I want my computer to behave differently depending how I log in. Is there a simple way to recognize different login methods?

Especially I want to restrict remote logins when someone else is logged in so the behavior should be changed before the logging in happens (a script on background checking login attempts perhaps?).

This should work on win 7 and win xp (not necessary exactly the same).

Relevant question: How to prevent remote desktop login when user is logged in locally?

Juha

Posted 2011-08-17T13:20:10.857

Reputation: 293

Answers

0

You basically you only have the following options:

  • LocalComputer\Username
  • Domain\Username
  • Name@DNSDomain (SPN login)

In Windows 7, Windows by default assumes the domain the computer is joined in and adds the Domain\ part for you. This means it's again the second option.

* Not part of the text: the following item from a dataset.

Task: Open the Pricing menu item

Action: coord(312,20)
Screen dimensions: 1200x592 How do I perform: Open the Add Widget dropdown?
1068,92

(I don't know what you mean with Remote\username or something\username? Are these domains?)

At the end, the user is logged in with either a domain account or a local account, regardless with syntax he has used.

If only this one computer should act differently depending who is currently active, you could use a script in Startup and check the environment variable %USERDOMAIN% (will contain either the name of your domain, or the name of the local PC).

For a domain account, you might also use a Group Policy Object and add the script there. Giving only this one user access to the GPO would result that only this user (but on any computer) will have the configured script executed.